2. ML-T7 binds to Tim-3 and blocks Tim-3 interaction with PtdSer and CEACAM1
To determine whether ML-T7 binds directly to Tim-3 and acts as a Tim-3 inhibitor, we performed Surface Plasmon Resonance (SPR) experiments using the commercially available his-tagged hTim-3 protein. As shown in FIG. 2A, ML-T7 binds to hTim-3 with a KD of 6.98. Mu.M, indicating a moderate interaction between ML-T7 and hTim-3. To verify this interaction we performed a micro thermophoresis (MST) experiment using cell supernatants containing hTim-3 (GFP-hTim-3) fused with green fluorescent protein or control GFP. Only GFP-hTim-3 cell supernatants produced binding curves with ML-T7 (FIG. 2B), further demonstrating that ML-T7 can bind to hTim-3.

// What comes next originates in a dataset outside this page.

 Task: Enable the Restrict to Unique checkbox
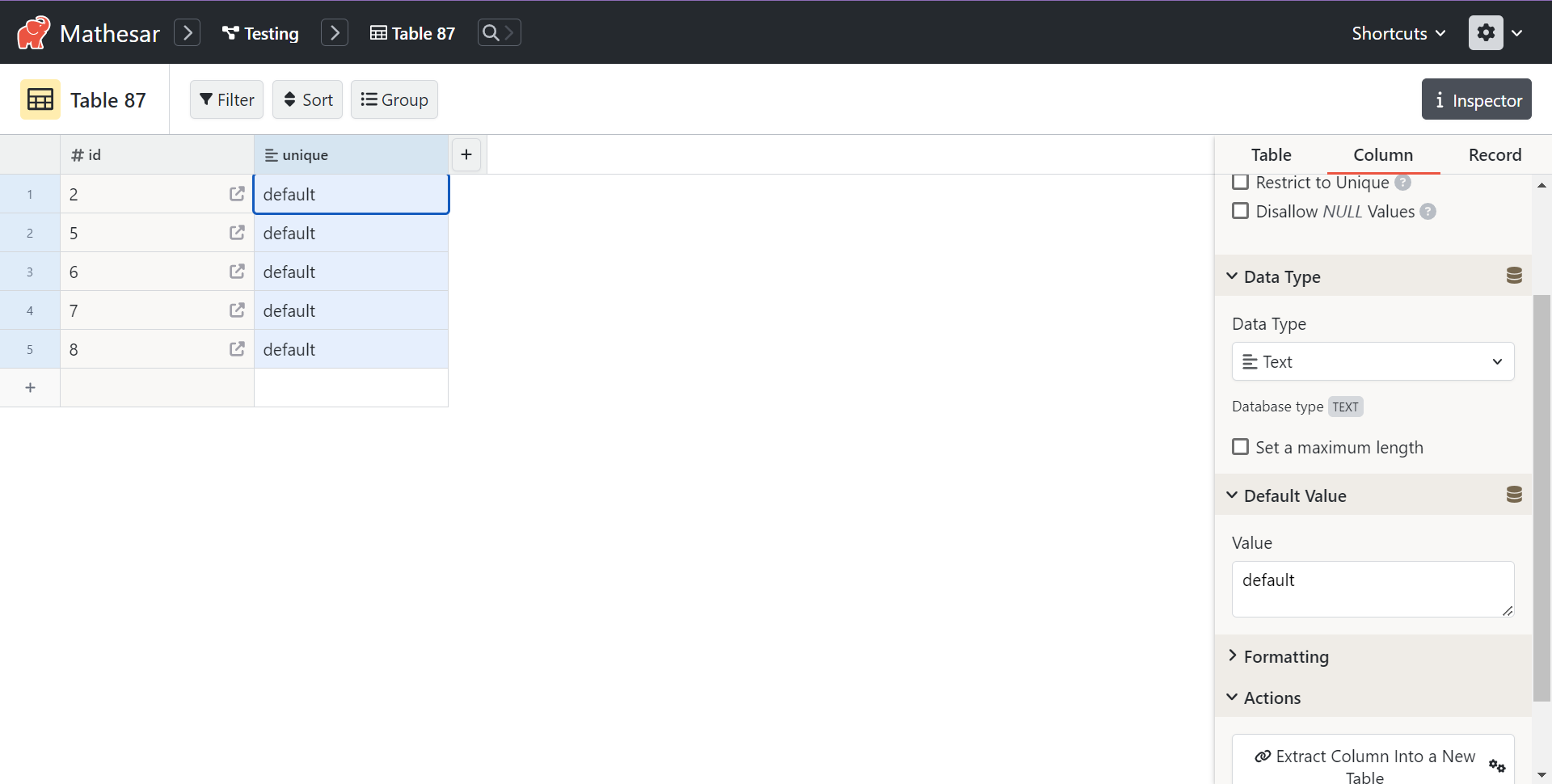[1241, 182]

Molecular dynamics simulation studies further support the interaction of ML-T7 with hTim-3. As shown in FIG. 2C, the results of the position Root Mean Square Deviation (RMSD) analysis indicate that both mTim-3 and hTim-3 bind stably to ML-T7 with only slight fluctuations compared to the original conformation. Molecular mechanics calculated by MM/GBSA showed that ML-T7 has a higher affinity for both hTim-3 and mTim-3 than PtdSer for Tim-3, meaning that ML-T7 can effectively interrupt PtdSer interactions with Tim-3 (FIG. 2D). Detailed analysis of representative conformations of molecular dynamics results showed that ML-T7 forms a broad interaction with residues of FG-CC' loop of hTim-3: one oxygen in the pyridine from the ligand backbone forms a polar contact with the nitrogen atom of the Glu33 backbone, while the three terminal aromatic rings of ML-T7 have multiple hydrophobic interactions with adjacent residues Val31, phe32, cys34, arg82, gin 84, and Ile88 (fig. 2E and F).

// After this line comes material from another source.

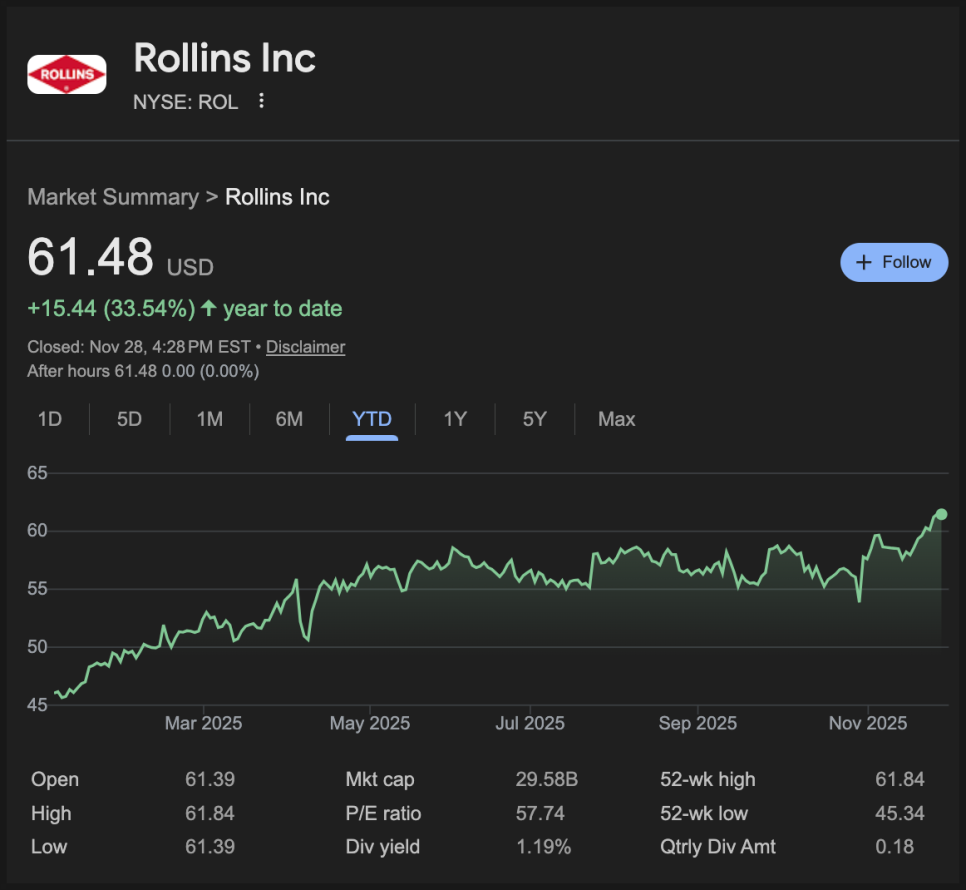Open the Disclaimer link
The width and height of the screenshot is (966, 890).
[x=305, y=347]
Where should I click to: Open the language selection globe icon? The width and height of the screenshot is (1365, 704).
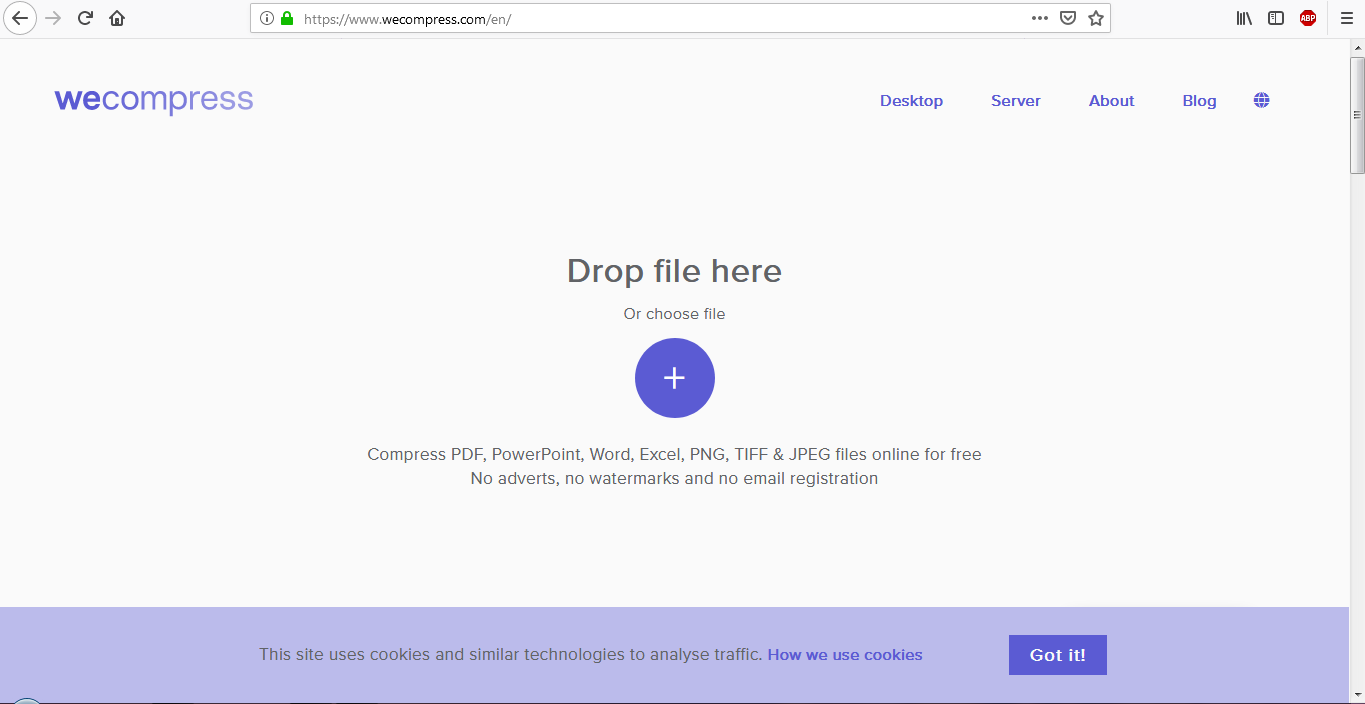coord(1261,100)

Crystal structure studies indicate that FG-CC' ring is a binding site for PtdSer. To examine the ability of ML-T7 to block binding of Tim-3 to PtdSer, mice were induced to die by thymus cells with dexamethasone to expose PtdSer on their surface, and then incubated with Tim-3 protein in the presence of ML-T7. We observed that ML-T7 inhibited the binding of apoptotic thymocytes to hTim-3 in a dose-dependent manner (figure 2G). In addition, flow cytometry analysis showed that ML-T7 also blocked binding of hTim-3 to CEACAM1 overexpressing Jurkat cells in a concentration-dependent manner (FIG. 2H), consistent with the notion that PtdSer and CEACAM1 bind to Tim-3 in the same pocket.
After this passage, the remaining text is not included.